# TASK GOAL:
Update the records below by replacing every instance of "column header" with "column heading" and leaving everything else unchanged.

# RECORDS PROVIDED:
Begin

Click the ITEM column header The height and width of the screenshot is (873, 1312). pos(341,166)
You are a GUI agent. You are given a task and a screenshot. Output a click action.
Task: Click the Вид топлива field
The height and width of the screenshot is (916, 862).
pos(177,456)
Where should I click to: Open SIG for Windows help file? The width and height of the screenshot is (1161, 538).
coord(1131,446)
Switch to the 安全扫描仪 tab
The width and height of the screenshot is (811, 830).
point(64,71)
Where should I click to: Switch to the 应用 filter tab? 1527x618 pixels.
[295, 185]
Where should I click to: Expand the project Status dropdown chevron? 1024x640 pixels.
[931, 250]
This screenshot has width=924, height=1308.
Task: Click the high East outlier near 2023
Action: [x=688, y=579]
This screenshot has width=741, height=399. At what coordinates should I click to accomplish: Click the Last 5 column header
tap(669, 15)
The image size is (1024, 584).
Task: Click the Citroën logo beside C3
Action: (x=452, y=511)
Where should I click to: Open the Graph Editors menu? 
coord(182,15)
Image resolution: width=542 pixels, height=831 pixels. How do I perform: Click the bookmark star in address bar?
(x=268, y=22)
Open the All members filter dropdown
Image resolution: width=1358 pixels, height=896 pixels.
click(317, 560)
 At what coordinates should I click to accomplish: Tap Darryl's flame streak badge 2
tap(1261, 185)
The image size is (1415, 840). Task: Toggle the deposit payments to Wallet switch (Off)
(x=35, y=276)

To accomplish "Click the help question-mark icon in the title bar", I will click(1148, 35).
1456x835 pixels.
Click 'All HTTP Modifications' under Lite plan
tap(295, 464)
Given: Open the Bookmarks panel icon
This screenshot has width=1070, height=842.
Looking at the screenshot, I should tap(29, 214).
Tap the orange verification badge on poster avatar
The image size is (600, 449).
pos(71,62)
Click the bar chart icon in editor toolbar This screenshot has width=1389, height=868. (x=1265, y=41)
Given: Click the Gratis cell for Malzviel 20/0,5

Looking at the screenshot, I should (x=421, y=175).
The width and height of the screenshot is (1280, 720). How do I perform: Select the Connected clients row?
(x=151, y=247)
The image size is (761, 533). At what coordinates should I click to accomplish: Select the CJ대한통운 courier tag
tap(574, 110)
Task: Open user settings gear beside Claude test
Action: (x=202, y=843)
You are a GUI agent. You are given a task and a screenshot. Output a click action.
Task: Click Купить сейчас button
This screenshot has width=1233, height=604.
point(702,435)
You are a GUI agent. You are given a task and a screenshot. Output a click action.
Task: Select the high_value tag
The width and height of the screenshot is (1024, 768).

End

# SOLUTION FOR THIS TASK:
Click the ITEM column heading The height and width of the screenshot is (873, 1312). pos(341,166)
You are a GUI agent. You are given a task and a screenshot. Output a click action.
Task: Click the Вид топлива field
The height and width of the screenshot is (916, 862).
pos(177,456)
Where should I click to: Open SIG for Windows help file? The width and height of the screenshot is (1161, 538).
coord(1131,446)
Switch to the 安全扫描仪 tab
The width and height of the screenshot is (811, 830).
point(64,71)
Where should I click to: Switch to the 应用 filter tab? 1527x618 pixels.
[295, 185]
Where should I click to: Expand the project Status dropdown chevron? 1024x640 pixels.
[931, 250]
This screenshot has width=924, height=1308.
Task: Click the high East outlier near 2023
Action: [x=688, y=579]
This screenshot has width=741, height=399. At what coordinates should I click to accomplish: Click the Last 5 column heading
tap(669, 15)
The image size is (1024, 584).
Task: Click the Citroën logo beside C3
Action: (x=452, y=511)
Where should I click to: Open the Graph Editors menu? 
coord(182,15)
Image resolution: width=542 pixels, height=831 pixels. How do I perform: Click the bookmark star in address bar?
(x=268, y=22)
Open the All members filter dropdown
Image resolution: width=1358 pixels, height=896 pixels.
click(317, 560)
 At what coordinates should I click to accomplish: Tap Darryl's flame streak badge 2
tap(1261, 185)
The image size is (1415, 840). Task: Toggle the deposit payments to Wallet switch (Off)
(x=35, y=276)

To accomplish "Click the help question-mark icon in the title bar", I will click(1148, 35).
1456x835 pixels.
Click 'All HTTP Modifications' under Lite plan
tap(295, 464)
Given: Open the Bookmarks panel icon
This screenshot has width=1070, height=842.
Looking at the screenshot, I should tap(29, 214).
Tap the orange verification badge on poster avatar
The image size is (600, 449).
pos(71,62)
Click the bar chart icon in editor toolbar This screenshot has width=1389, height=868. (x=1265, y=41)
Given: Click the Gratis cell for Malzviel 20/0,5

Looking at the screenshot, I should (x=421, y=175).
The width and height of the screenshot is (1280, 720). How do I perform: Select the Connected clients row?
(x=151, y=247)
The image size is (761, 533). At what coordinates should I click to accomplish: Select the CJ대한통운 courier tag
tap(574, 110)
Task: Open user settings gear beside Claude test
Action: (x=202, y=843)
You are a GUI agent. You are given a task and a screenshot. Output a click action.
Task: Click Купить сейчас button
This screenshot has width=1233, height=604.
point(702,435)
You are a GUI agent. You are given a task and a screenshot. Output a click action.
Task: Select the high_value tag
The width and height of the screenshot is (1024, 768).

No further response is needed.